__WHAT TO DO__
Reproduce from the records below, with no pictures, exactly the lines between the one containing "Given: Click the search magnifier icon" and the one containing "The height and width of the screenshot is (908, 1316).", inclusive.
*** SUPPLIED DATA Section Begins ***
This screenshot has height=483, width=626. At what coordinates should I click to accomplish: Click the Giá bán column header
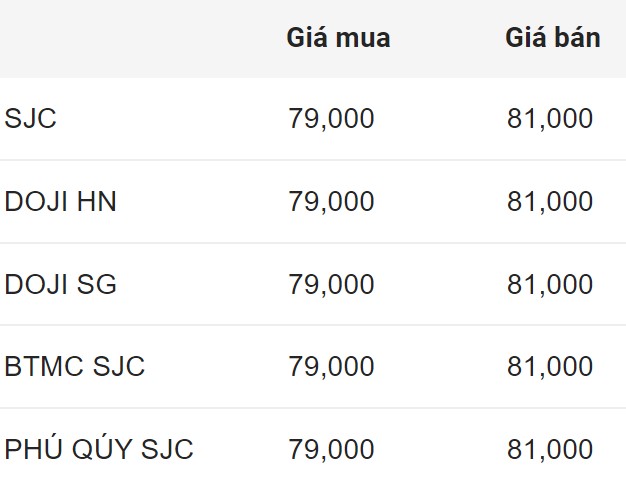point(552,39)
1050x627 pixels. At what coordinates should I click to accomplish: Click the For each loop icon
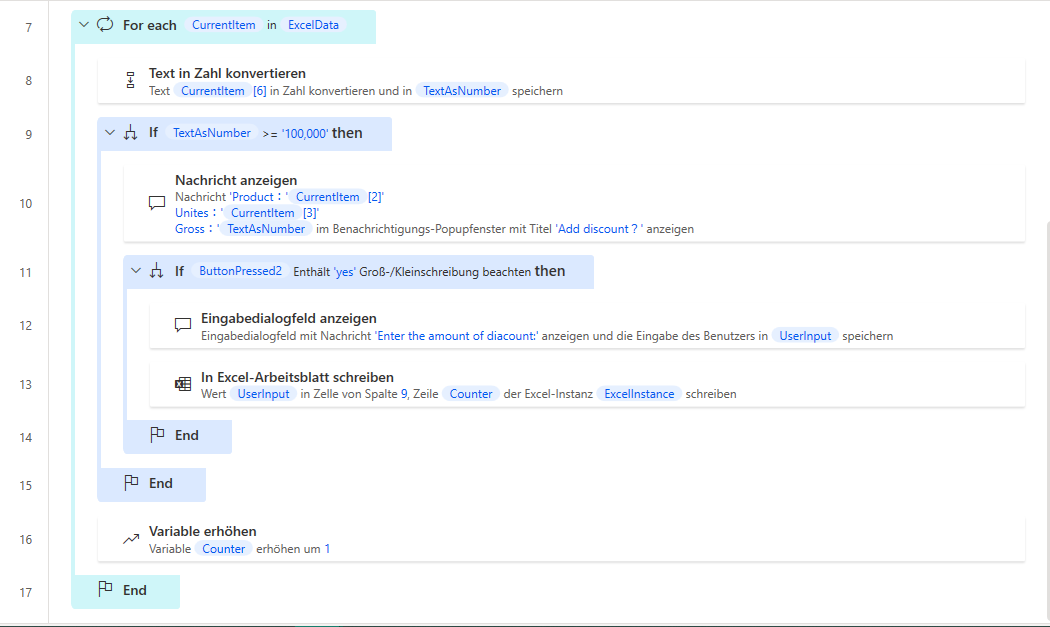(106, 26)
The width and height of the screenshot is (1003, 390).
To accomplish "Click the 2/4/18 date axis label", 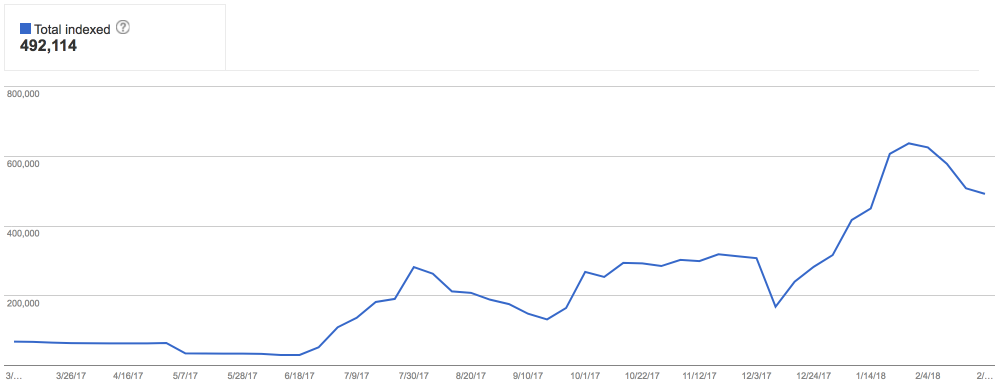I will [926, 376].
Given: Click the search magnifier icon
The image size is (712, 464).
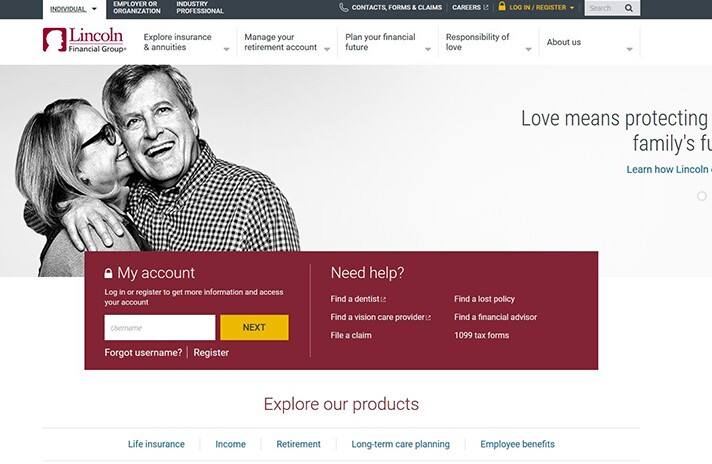Looking at the screenshot, I should point(628,8).
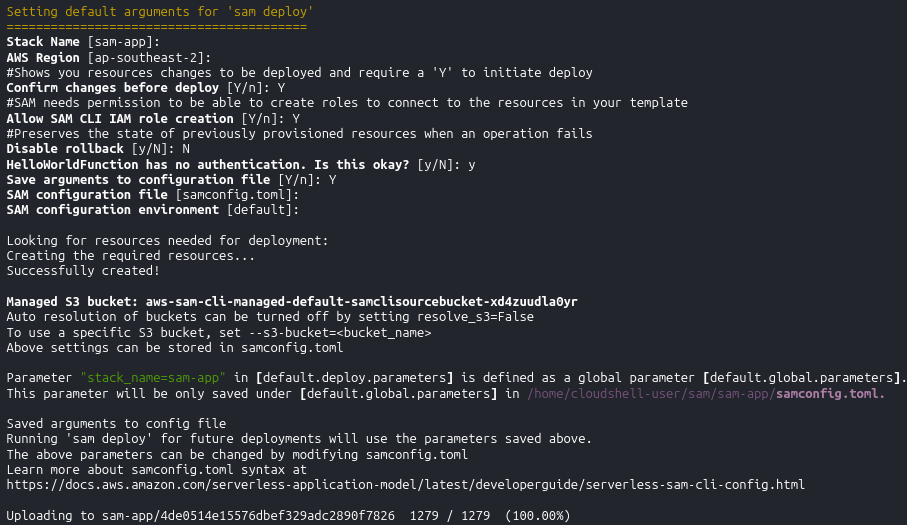This screenshot has height=525, width=907.
Task: Click 'Save arguments to configuration file' prompt
Action: [x=171, y=180]
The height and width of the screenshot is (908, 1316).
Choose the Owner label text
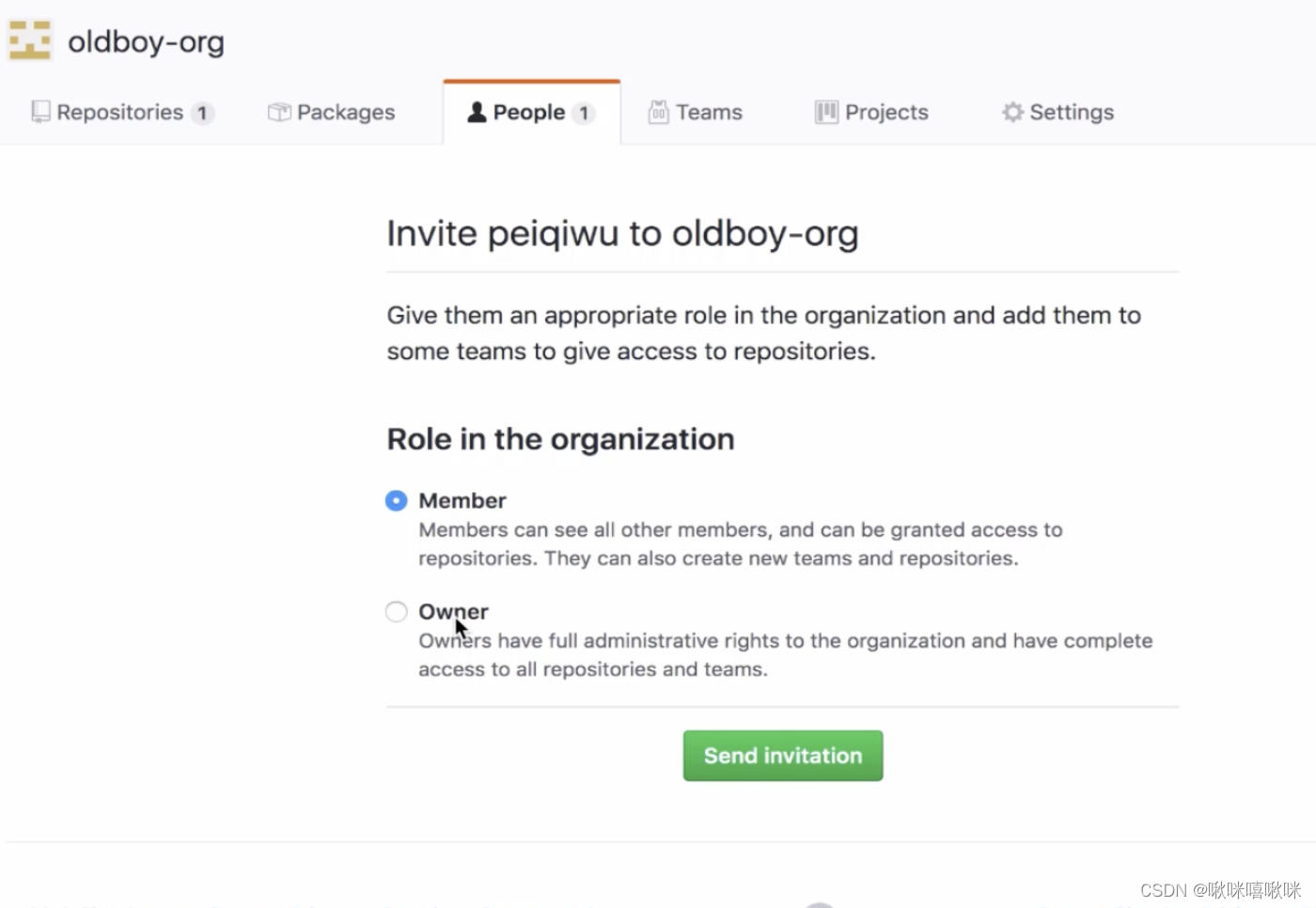[453, 612]
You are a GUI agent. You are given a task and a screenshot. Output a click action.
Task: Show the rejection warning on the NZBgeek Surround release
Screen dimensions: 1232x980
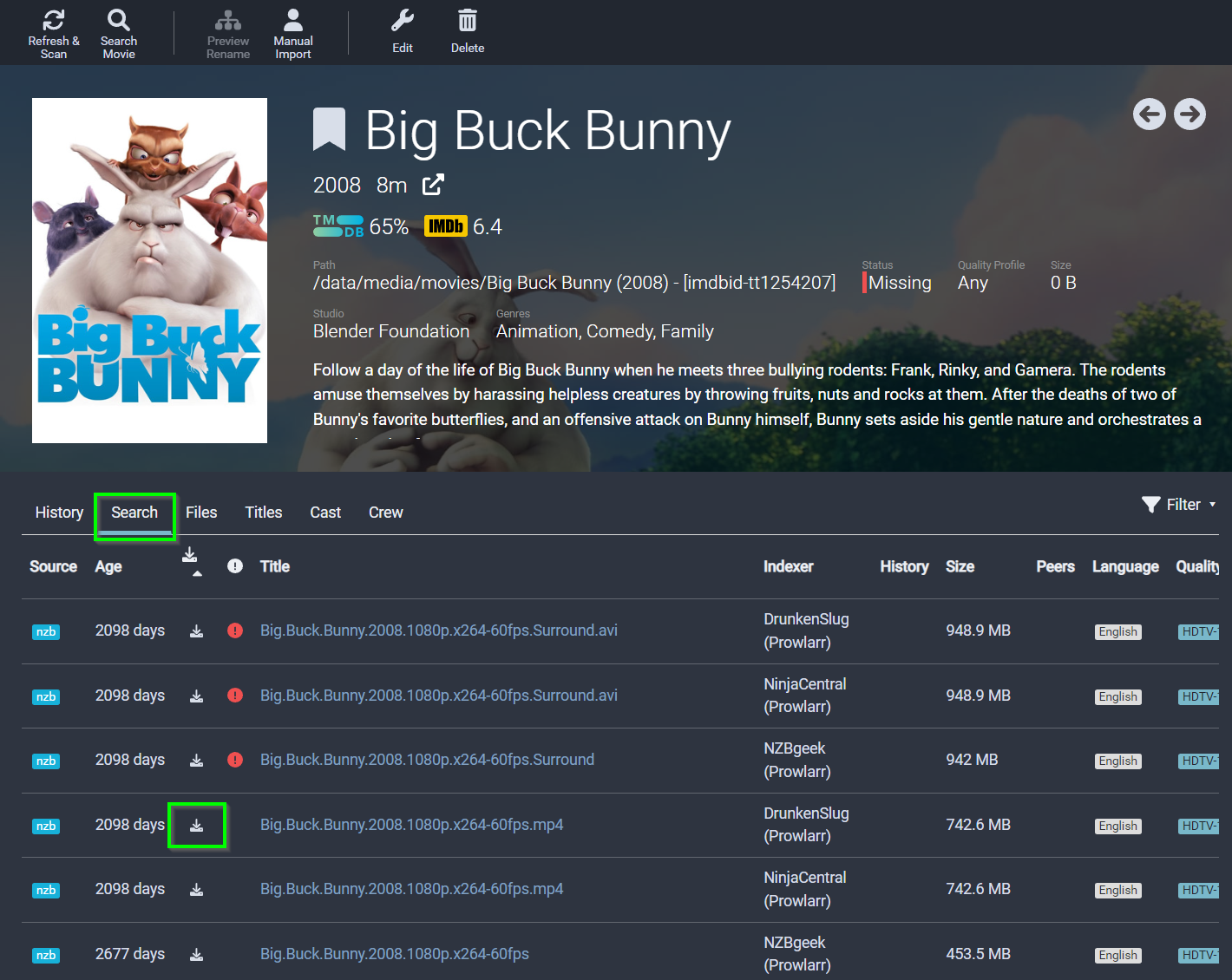tap(235, 760)
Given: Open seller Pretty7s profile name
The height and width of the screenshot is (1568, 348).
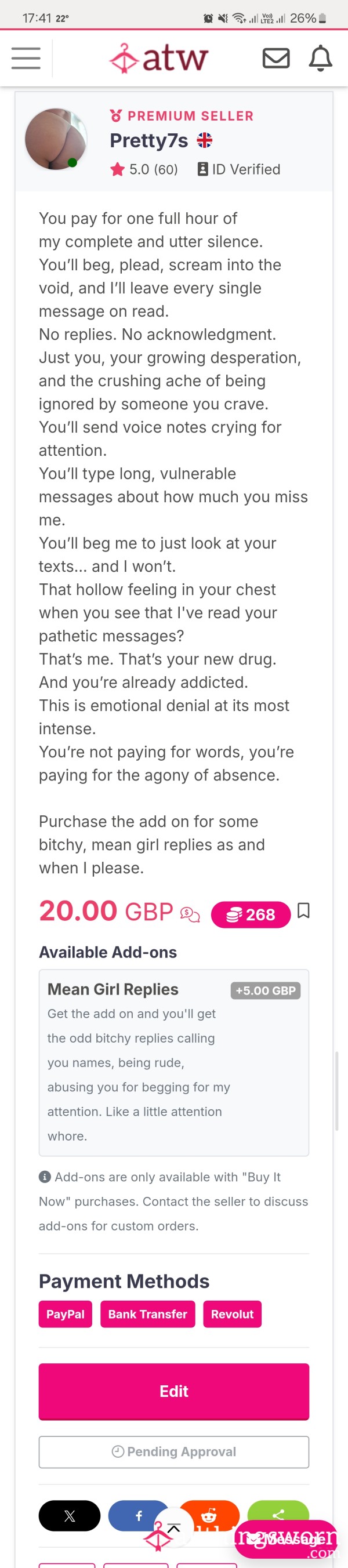Looking at the screenshot, I should (x=149, y=140).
*** SUPPLIED DATA Section Ends ***
__TASK RESPONSE__
Given: Click the search magnifier icon
The image size is (712, 464).
Looking at the screenshot, I should point(628,8).
This screenshot has height=525, width=907.
Task: Click 'Save arguments to configuration file' prompt
Action: [x=171, y=180]
The height and width of the screenshot is (908, 1316).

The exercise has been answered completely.